Así, quien rinde una prueba de selección universitaria firma un contrato con el orden imperante: si te va mal, es tu culpa. La lucha de clases es suplantada por la lucha de cupos. Y esos cupos, en teoría, son distribuidos de acuerdo al mérito de cada cual. La universidad adquiere entonces un tremendo poder y prestigio. Pero, al mismo tiempo, se vuelve el escenario de grandes disputas políticas, lo que le va dificultando sostener su compromiso primero con el saber y la verdad.

Donde hay poder político, hay disputa por él. De ahí la fuerte politización de las universidades en sociedades democráticas, tanto a nivel estudiantil como docente. Y todo poder va por más: más gente y más control. Que la sociedad entera pase por la universidad. La presión interna y externa por “abrirla” hace irrelevantes los criterios de selección vinculados a su misión institucional. El código nuevo es político: derecho o privilegio. Los políticos profesionales ganan tiempo haciendo andar la impresora de títulos, mientras que los políticos universitarios manejan cada vez más gente y presupuesto. De las becas se pasa al crédito para todos, y de ahí a la gratuidad. Que ningún regalón se quede sin cartón.

Al final, el vórtice de la inclusión adquiere fuerza y lógica propia. La frase de Pinochet “a la universidad se va a estudiar”, que parece de perogrullo, es repetida en los campus como el non plus ultra del fascismo. Porque todos deberían saber que a la universidad se va a luchar para que más gente vaya a la universidad. También a mucha gente de campus le parece idiota plantear que entender lo que se lee o manejar aritmética básica sean requisitos universitarios: los analfabetos funcionales deben ser incluidos en la universidad, aun nivelando hacia abajo. Y esa inclusión, por último, entrega trabajo a un ejército de consultores y aplicadores de programas, técnicas pedagógicas y otras medidas para optimizar la experiencia del usuario masivo. La universidad será un gran quinto medio o no será.
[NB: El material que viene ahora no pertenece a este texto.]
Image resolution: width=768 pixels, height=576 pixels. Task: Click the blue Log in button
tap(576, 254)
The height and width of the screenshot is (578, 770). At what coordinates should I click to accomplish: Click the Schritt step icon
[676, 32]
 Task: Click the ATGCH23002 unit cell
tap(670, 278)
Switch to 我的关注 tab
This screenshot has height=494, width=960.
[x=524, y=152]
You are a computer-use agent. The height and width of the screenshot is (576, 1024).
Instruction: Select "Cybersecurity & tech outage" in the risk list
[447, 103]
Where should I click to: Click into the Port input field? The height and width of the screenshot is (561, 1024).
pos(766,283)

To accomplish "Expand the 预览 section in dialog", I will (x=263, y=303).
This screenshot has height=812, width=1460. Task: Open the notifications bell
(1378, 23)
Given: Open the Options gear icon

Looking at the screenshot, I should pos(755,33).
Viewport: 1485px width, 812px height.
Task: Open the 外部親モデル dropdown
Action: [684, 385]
Todo esto va desvirtuando el sentido de las instituciones universitarias. Pero lo hace dulcemente. Muchos académicos, en vez de defender sus instituciones, disfrutan su decadencia. Les pagan muy bien, muchas veces con dinero de estudiantes que apenas entienden lo que leen, por destinar un poco de tiempo a esos alumnos y harto más a escribir artículos, generalmente leídos por nadie y orientados a nichos dudosos. Total, hoy el régimen de certificación de calidad premia métricas obtusas por sobre la empleabilidad efectiva de las carreras, incluso en universidades no selectivas. Se recibe en masa a los alumnos y se les cobra de acuerdo a sus expectativas, pero no se les capacita de igual manera. Finalmente, nunca la academia había amasado tanto poder: si la universidad ordena la sociedad, los académicos se sienten como los nuevos dueños del circo. Y, en cierta medida, lo son: el complejo activista-universitario tiene trabada la economía con sus casetas de peaje permisológicas, llevó a la FECH a la Presidencia con Boric y casi logra imponer una Constitución política llena de delirios de campus.

Si la universidad no es defendida, el sinsentido que se buscaba conjurar mediante ella terminará a cargo tanto de ella como del país (quizás esto ya ocurrió).